Watching the recent resurgence of white supremacism in America, I have come to think that much of what I was taught about our history is wrong. For example, Reconstruction did not collapse because of its inherent faults, as my high school teachers said. Rather, it was destroyed by more than a decade of white terrorist attacks on black sheriffs, mayors, teachers and ministers across the South. Most of all, it ended because of widespread, unpunished violence against thousands of black Americans to discourage them from voting.
An example closer to military history is that of the first African-American fighter pilot. He was not a member of the celebrated Tuskegee Airmen of World War II, as most people assume, but a Georgian named Eugene Bullard who flew for the French decades earlier, during World War I. Bullard’s absorbing story, which reads like a picaresque novel, is related in ALL BLOOD RUNS RED: The Legendary Life of Eugene Bullard — Boxer, Pilot, Soldier, Spy (Hanover Square, $27.99), by Phil Keith and Tom Clavin, each the author of several books of history.
Born into the oppressive Jim Crow world of Columbus, Ga., in 1895, Bullard as a boy heard that the black man was treated more fairly in France, and developed a determination to move there. After his laborer father was nearly lynched, the young man fled, and eventually stowed away on a freighter that deposited him in Scotland. He made his way to Liverpool, where he became a boxer. That occupation got him to Paris, where he happily took up residence at 18. A few months later, when World War I began, he enlisted in the French Foreign Legion. He fought at the Somme and Verdun, and was awarded the Croix de Guerre. Wounded so severely that he was deemed unable to return to the trenches, he transferred to a French aviation unit. He soon was the first black American fighter pilot.

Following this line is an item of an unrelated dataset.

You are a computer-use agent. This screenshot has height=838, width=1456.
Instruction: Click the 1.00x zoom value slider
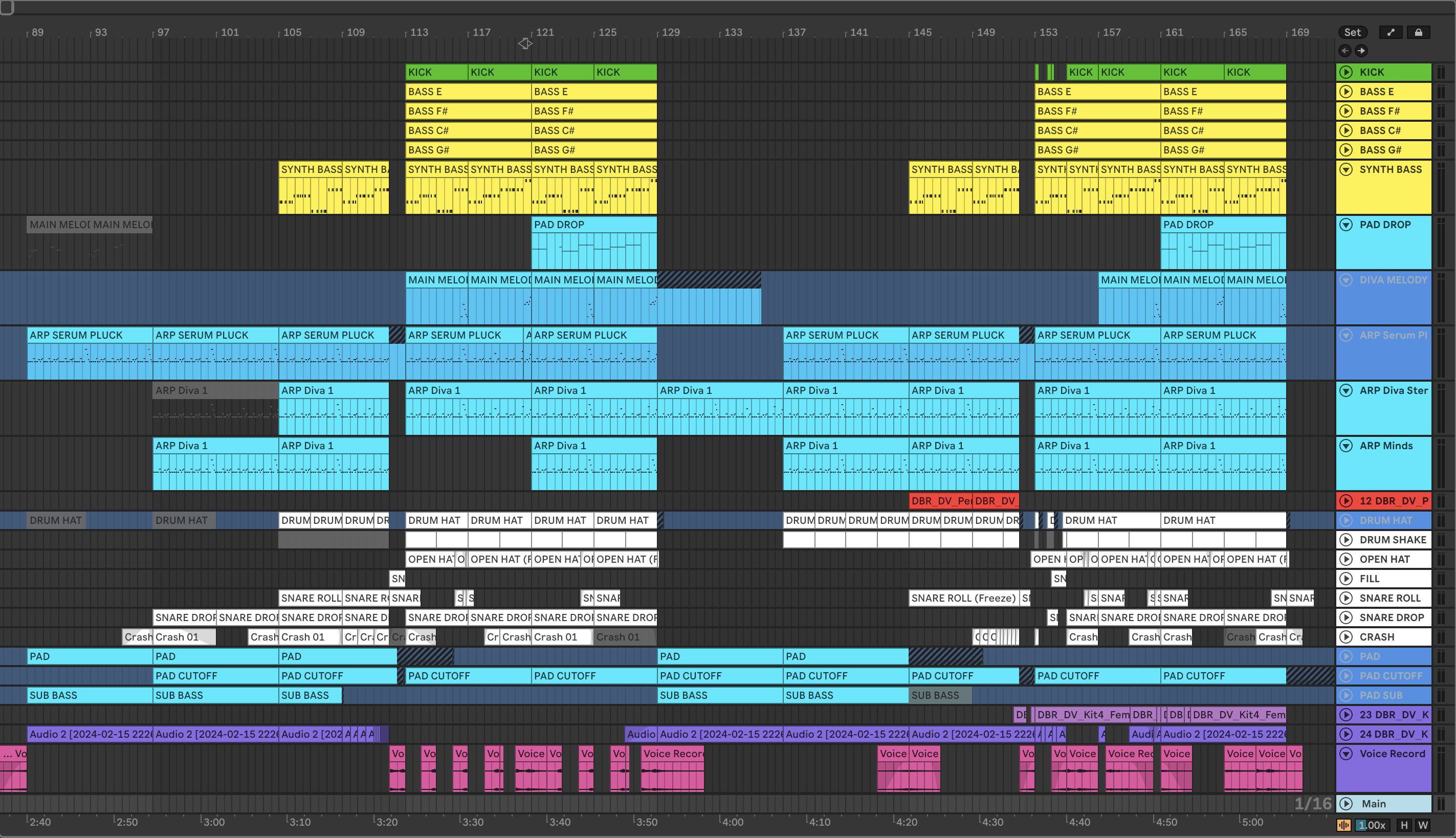point(1372,825)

After the war he became a nightclub owner in Paris — a great business for someone who was both charming and pugnacious. Among his employees was Langston Hughes. One of his performers was Dooley Wilson, who would go on to sing “As Time Goes By” in “Casablanca.” His patrons included Pablo Picasso, F. Scott Fitzgerald, Ernest Hemingway, Cole Porter, Charlie Chaplin, Fatty Arbuckle and the Prince of Wales (the future Edward VIII, most famous for his abdication in 1936). Before World War II broke out, German intelligence officers frequented Bullard’s club, enabling him to eavesdrop and pass on what he heard to French counterintelligence officers.